▸ What is required
Within the entries below, output exactly the lines between the line containing "Task: Collapse the" and the line containing "The width and height of the screenshot is (1120, 791).", inclusive, and omit any picture.

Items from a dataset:
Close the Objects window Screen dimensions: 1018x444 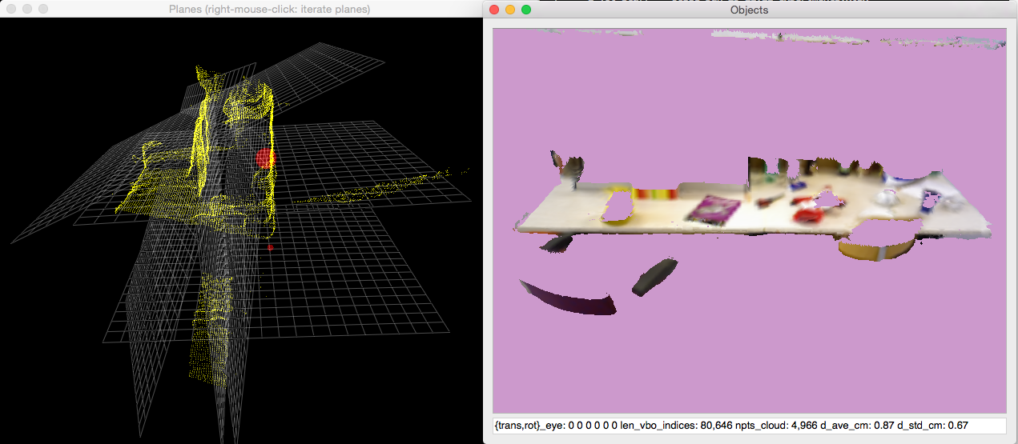click(x=494, y=10)
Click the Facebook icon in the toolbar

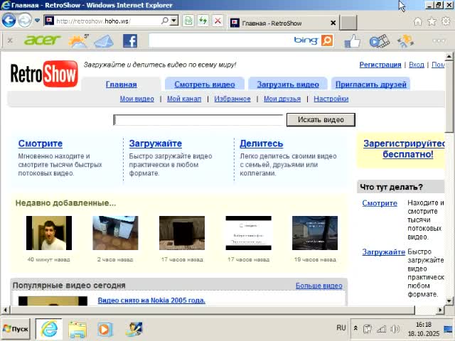click(129, 40)
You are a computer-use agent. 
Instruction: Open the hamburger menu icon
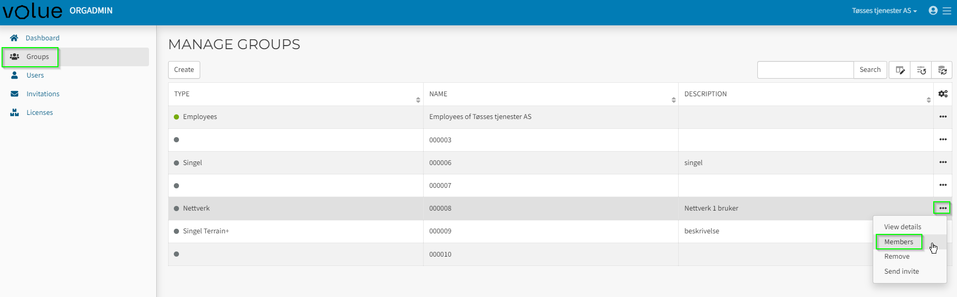tap(947, 10)
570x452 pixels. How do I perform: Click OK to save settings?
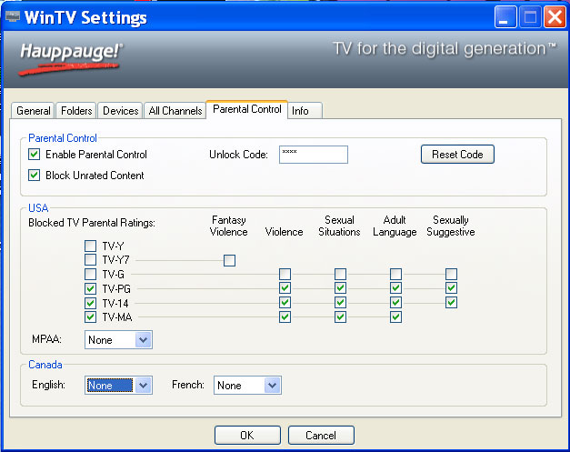click(246, 436)
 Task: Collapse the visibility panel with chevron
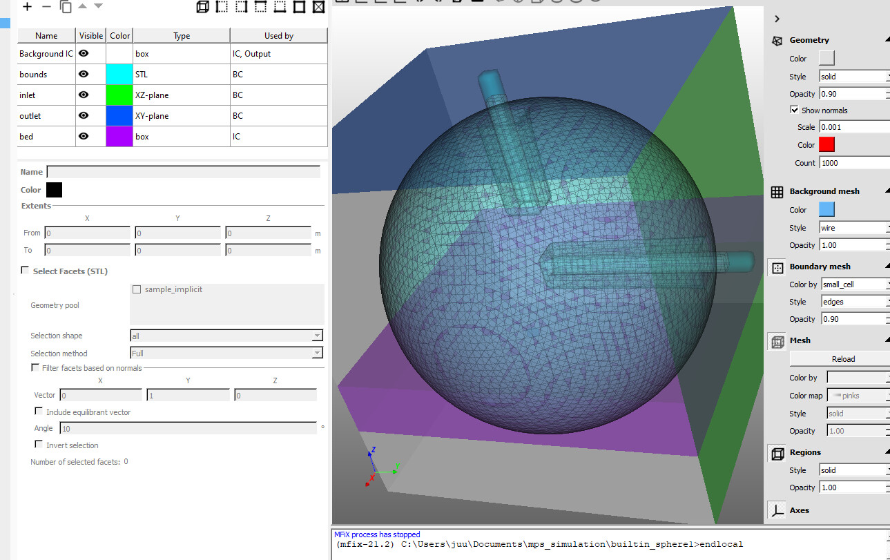[x=777, y=19]
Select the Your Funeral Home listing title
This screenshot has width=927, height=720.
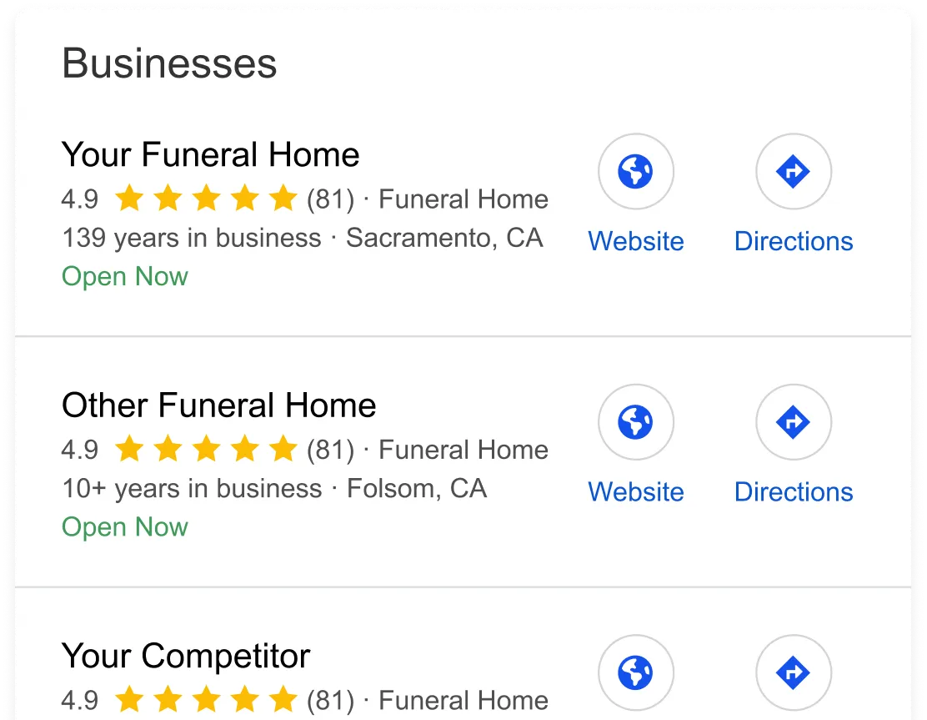coord(210,155)
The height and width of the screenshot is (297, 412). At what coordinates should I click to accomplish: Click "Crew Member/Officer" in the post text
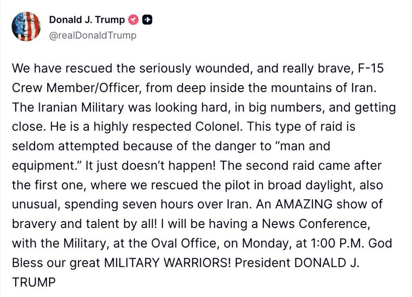point(77,88)
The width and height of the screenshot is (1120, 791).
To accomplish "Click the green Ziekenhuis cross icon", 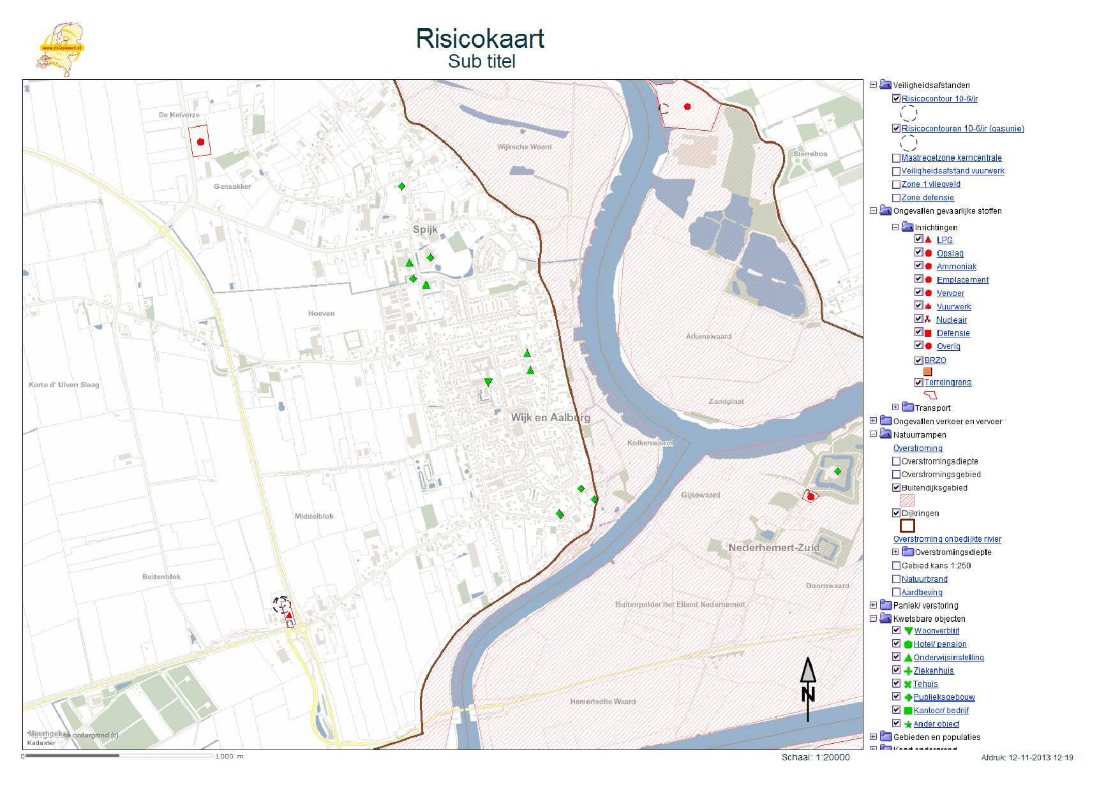I will [907, 671].
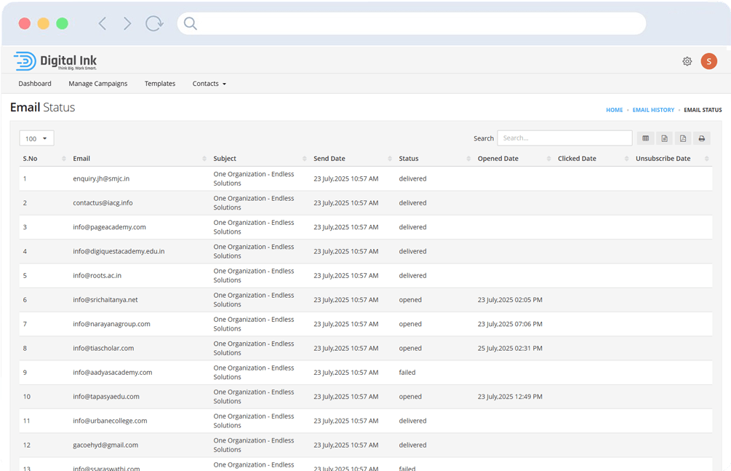This screenshot has width=731, height=471.
Task: Click the HOME breadcrumb link
Action: point(614,110)
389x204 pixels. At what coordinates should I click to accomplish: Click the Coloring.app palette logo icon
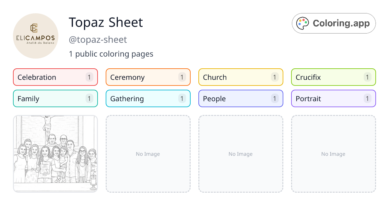point(302,23)
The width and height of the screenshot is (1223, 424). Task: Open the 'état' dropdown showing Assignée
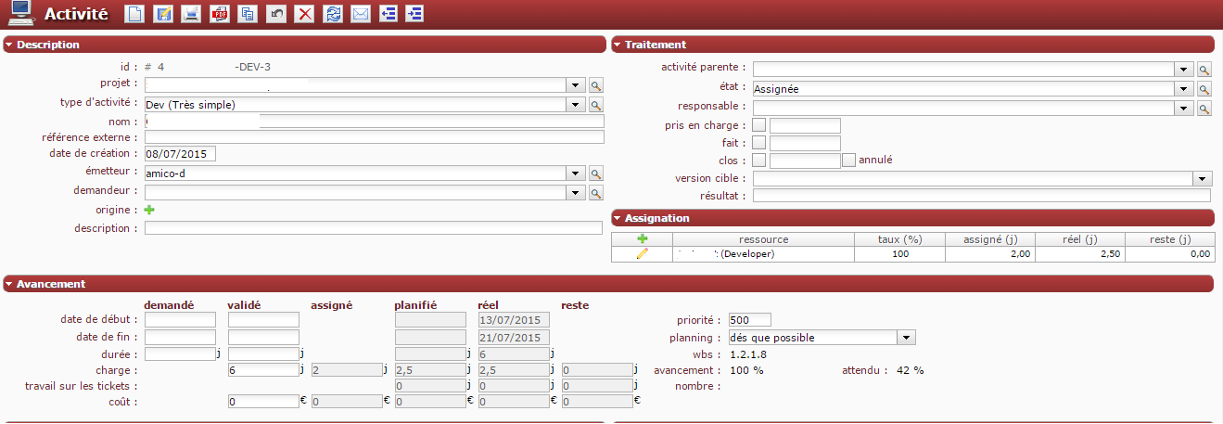[x=1183, y=89]
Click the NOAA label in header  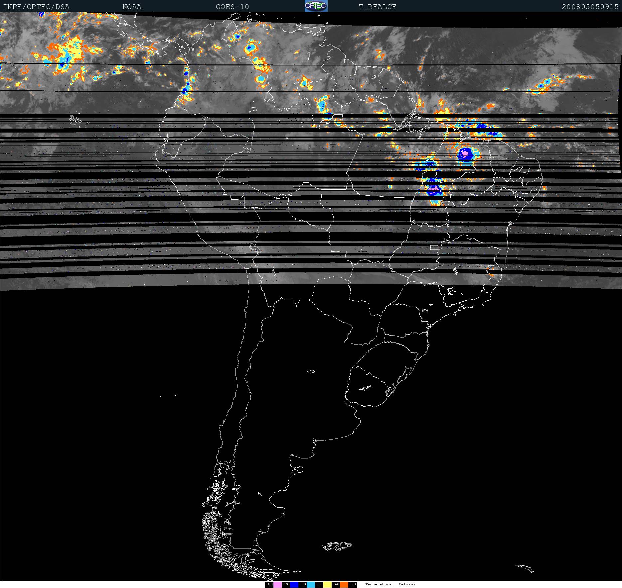tap(132, 7)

▸ Exercise result
 Task: Collapse the visibility panel with chevron
[x=777, y=19]
Select the Your Funeral Home listing title
This screenshot has width=927, height=720.
coord(210,155)
The height and width of the screenshot is (297, 412). At what coordinates should I click to accomplish: Click "Crew Member/Officer" in the post text
point(77,88)
The width and height of the screenshot is (1120, 791).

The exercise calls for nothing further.